- _Problem_: Edit the records below by changing each "coordinates" to "position", keeping every other part unchanged, and give the records again without the pictures.

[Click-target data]
** BEGIN **

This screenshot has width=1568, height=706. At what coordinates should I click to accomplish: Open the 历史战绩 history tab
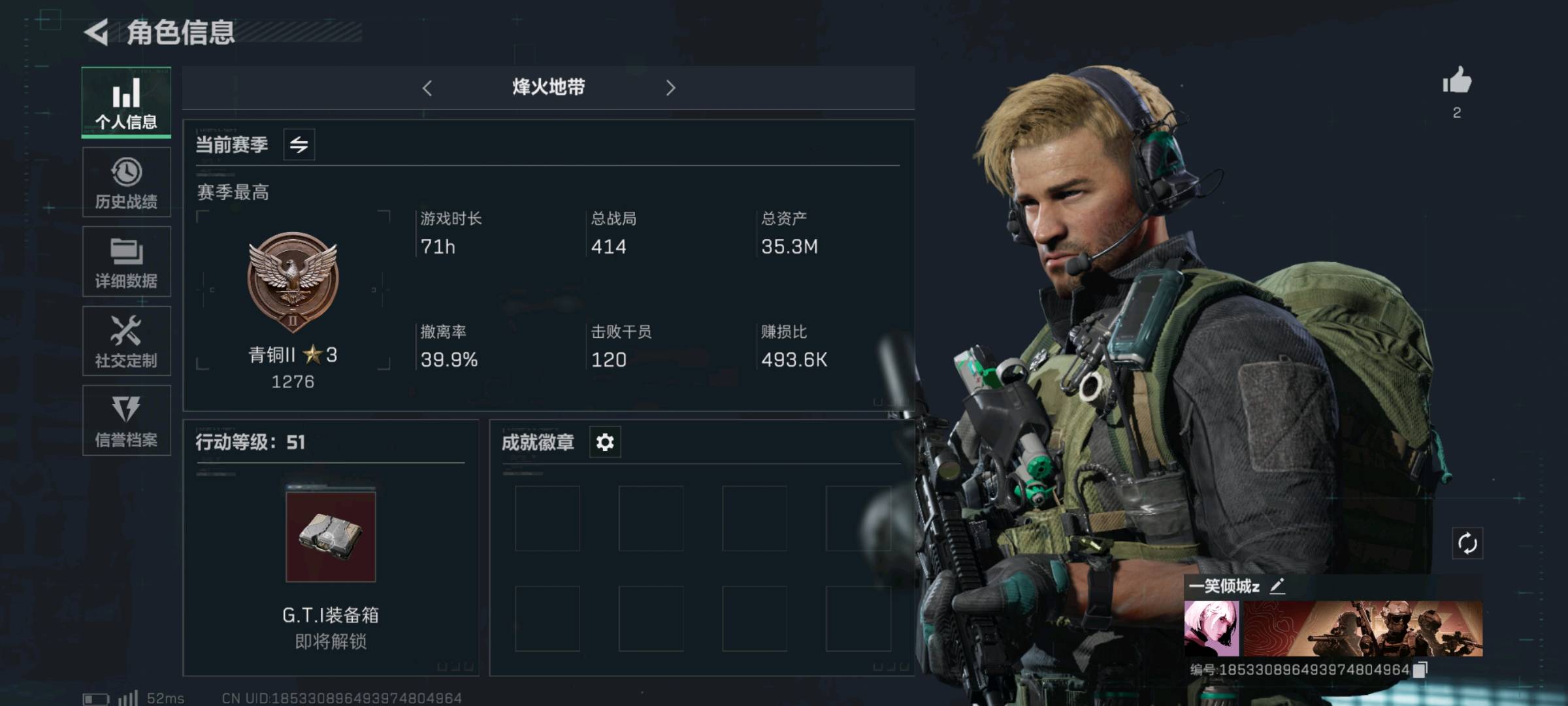126,182
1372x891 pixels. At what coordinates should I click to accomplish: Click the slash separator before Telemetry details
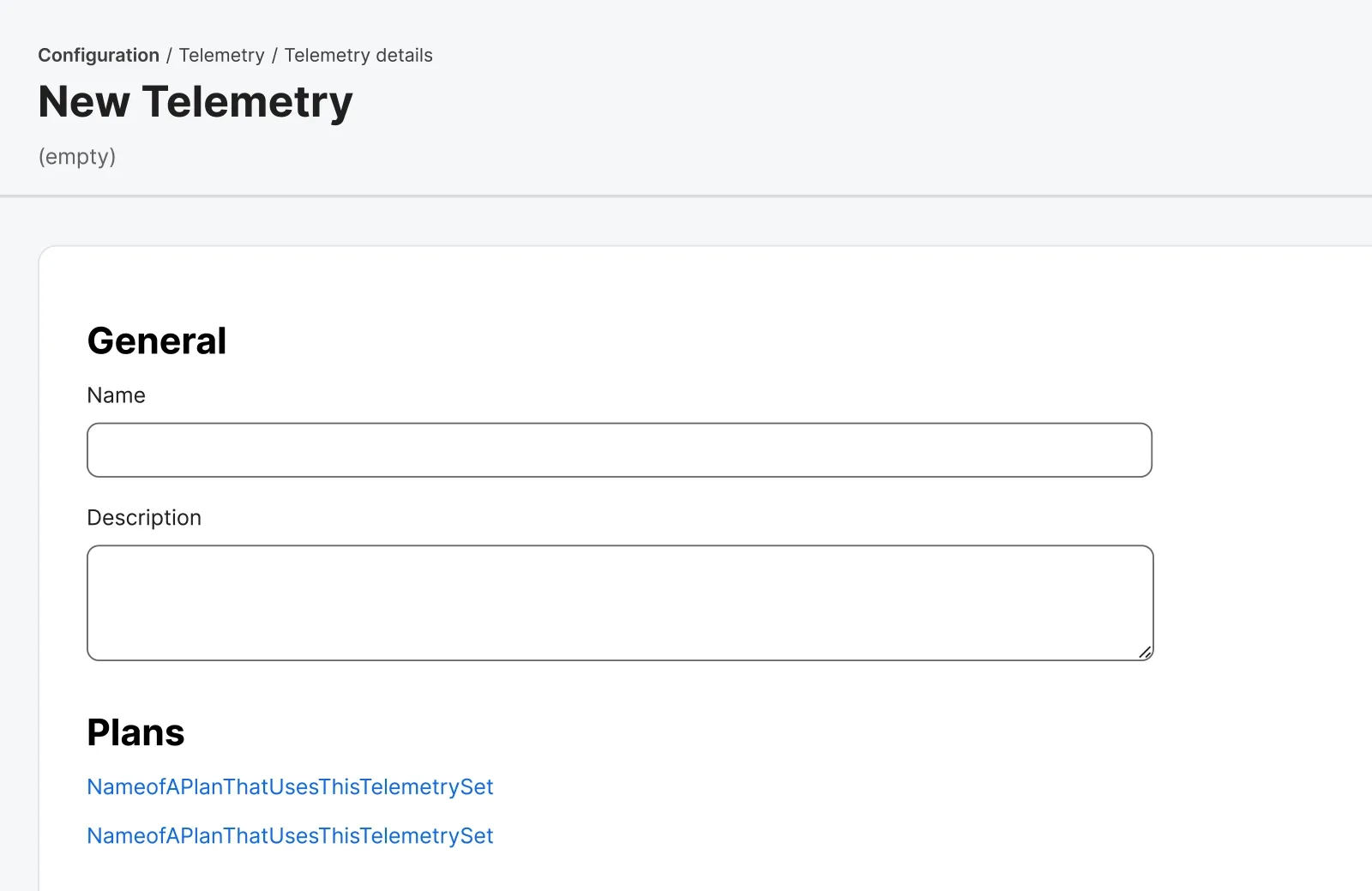click(274, 55)
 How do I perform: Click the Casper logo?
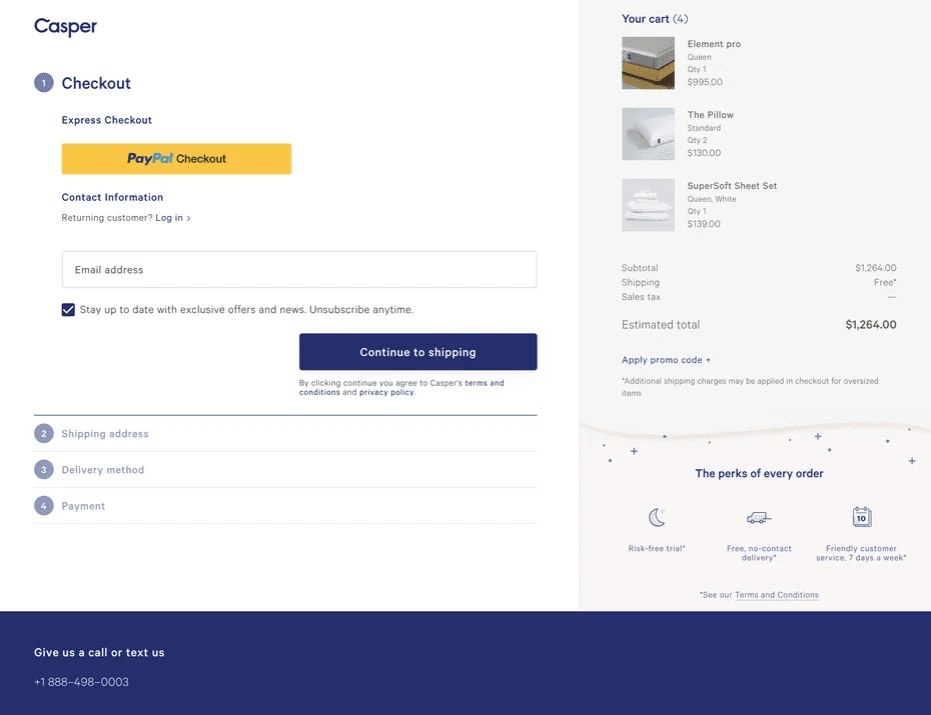click(x=65, y=27)
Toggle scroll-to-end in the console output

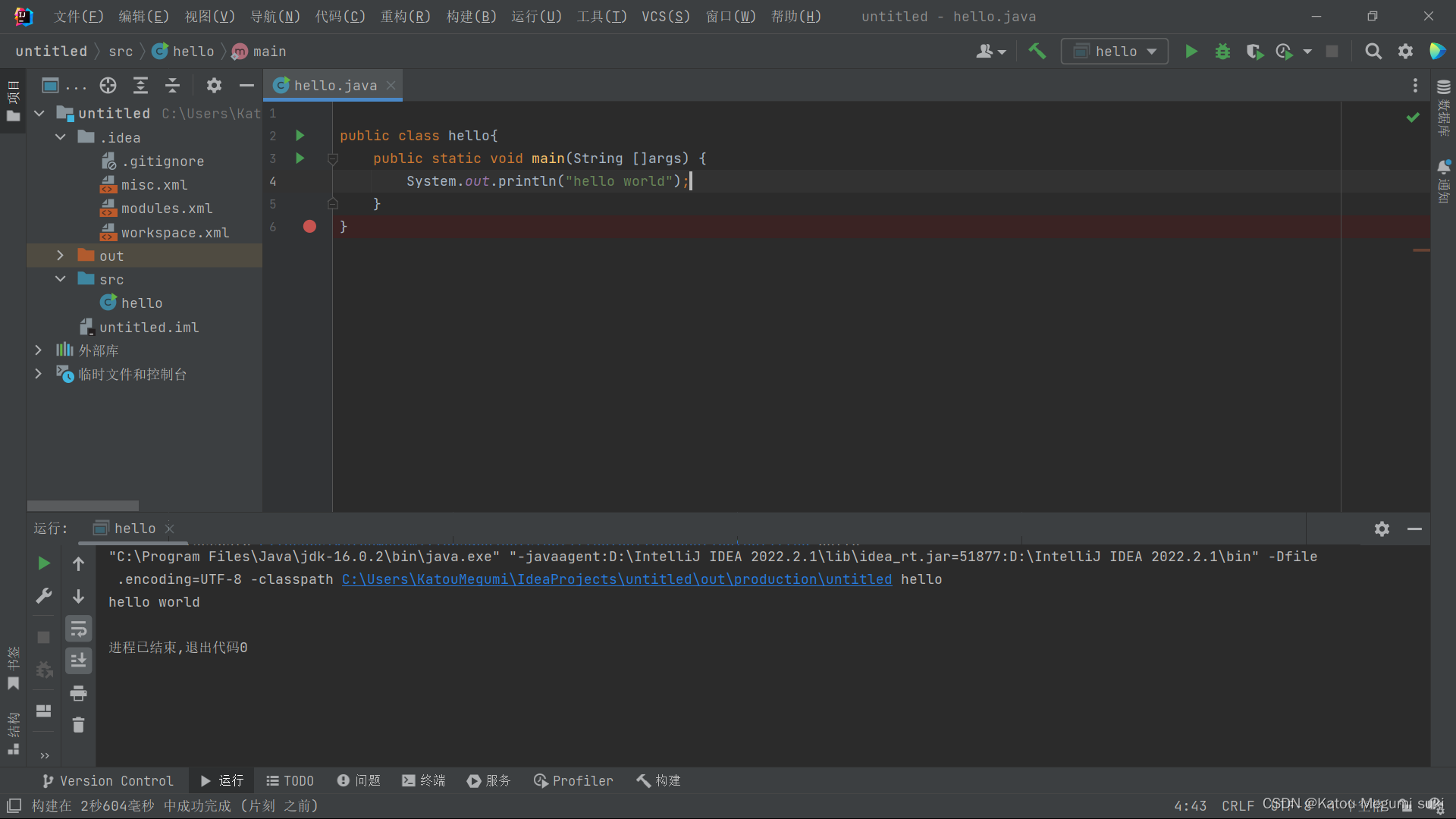pyautogui.click(x=78, y=661)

** END **

- _Response_:
This screenshot has width=1568, height=706. At what position should I click to accomplish: Open the 历史战绩 history tab
126,182
1372x891 pixels. At what position should I click to accomplish: Click the slash separator before Telemetry details
click(274, 55)
 How do I perform: Click the Casper logo?
click(x=65, y=27)
Toggle scroll-to-end in the console output

pyautogui.click(x=78, y=661)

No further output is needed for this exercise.